Abstract

PURPOSE This study aimed to verify whether the use of the Kaiser score can improve the diagnostic performance in breast magnetic resonance imaging (MRI) for suspicious lesions and avoid further invasive diagnostic approaches. METHODS This retrospective study enrolled 97 patients who underwent breast MRI before undergoing breast biopsy or surgery. Evaluations were conducted on all MRI images individually by 2 radiologists using the Kaiser score. Neither radiologist had the knowledge of the final histopathological diagnosis. The ability of the Kaiser score in diagnosis was established via a receiver performing characteristic (ROC) analysis, which was measured by the area under the ROC curve (AUC). Youden index was used to define the optimal cutoff value. Kaiser score categories were dichotomized into positive (cutoff score > 4) and negative scores (cutoff score ≤ 4). Cohen's kappa coefficient was used to analyze the inter-rater agreement.
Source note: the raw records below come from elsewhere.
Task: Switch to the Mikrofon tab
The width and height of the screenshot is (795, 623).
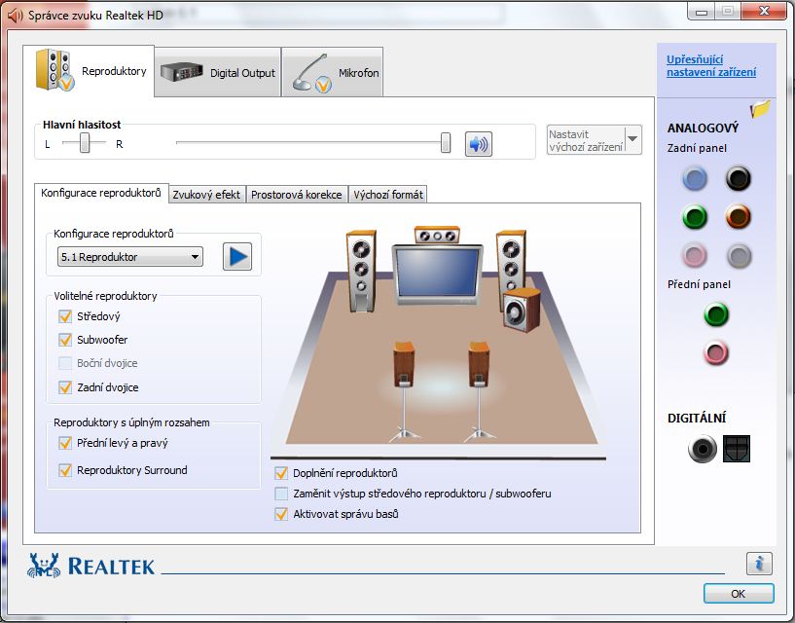Action: [x=334, y=72]
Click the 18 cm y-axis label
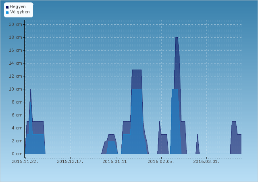258x182 pixels. pos(16,37)
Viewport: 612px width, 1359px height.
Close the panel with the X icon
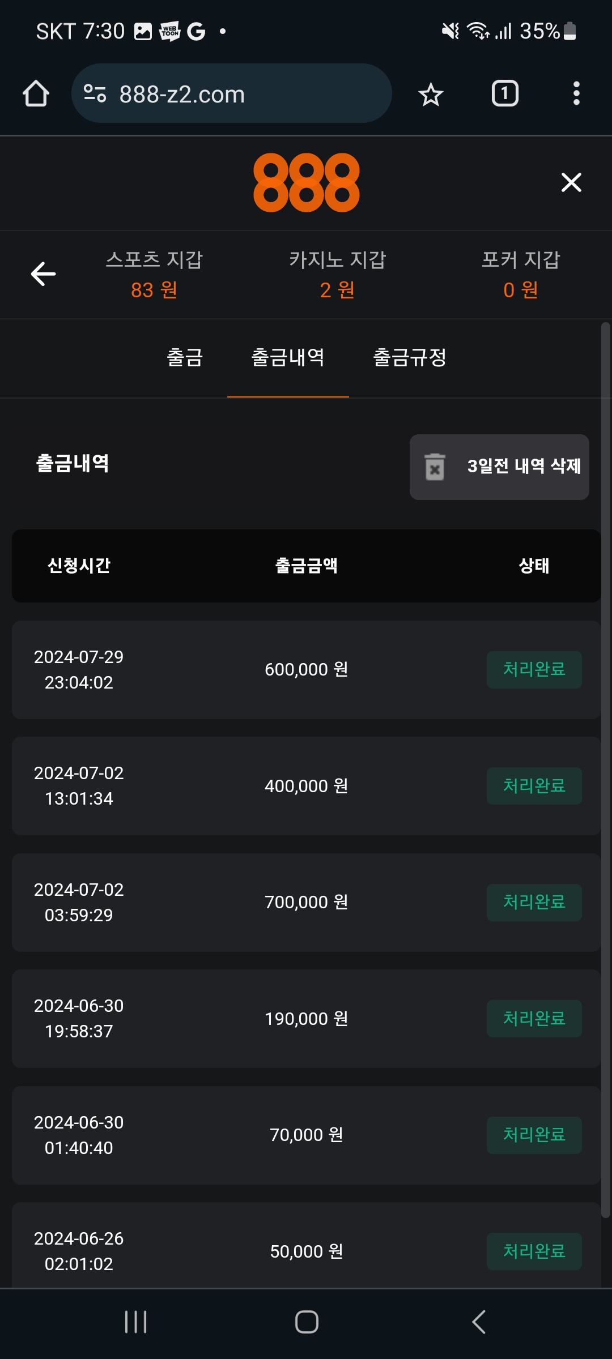571,182
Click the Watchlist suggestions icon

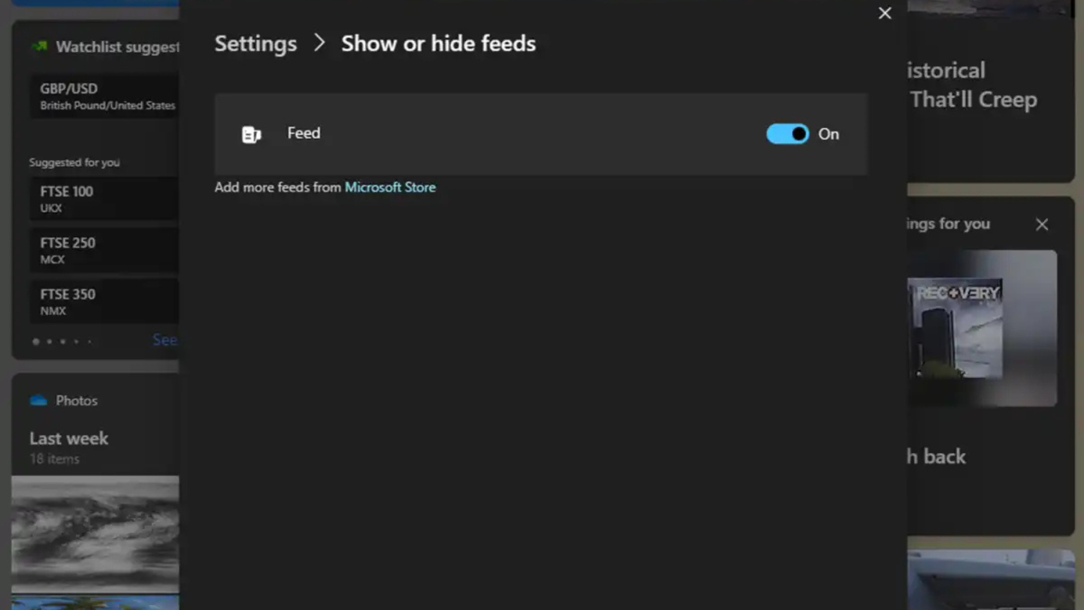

RESULTS Histopathology revealed 56 malignant and 41 benign lesions. The AUC for all lesions evaluated by the Kaiser score was 0.992 (95% CI: 0.981-1.0) and 0.958 (95% CI: 0.920-0.996) for 2 radiologists, respectively. Inter-rater agreement of the dichotomized Kaiser score was excellent (κ=0.894, P < .001). A total of 20 lesions (33.8%) previously categorized as BI-RADS 4 were reduced to BI-RADS 2/3 (19 benign lesions and 1 malignant lesion). CONCLUSION The Kaiser score is a valuable auxiliary diagnostic tool for improving the diagnostic ability of radiologists, whose experiences in breast MRI are diverse. In some cases, the application of the Kaiser score could possibly avoid unnecessary breast biopsies.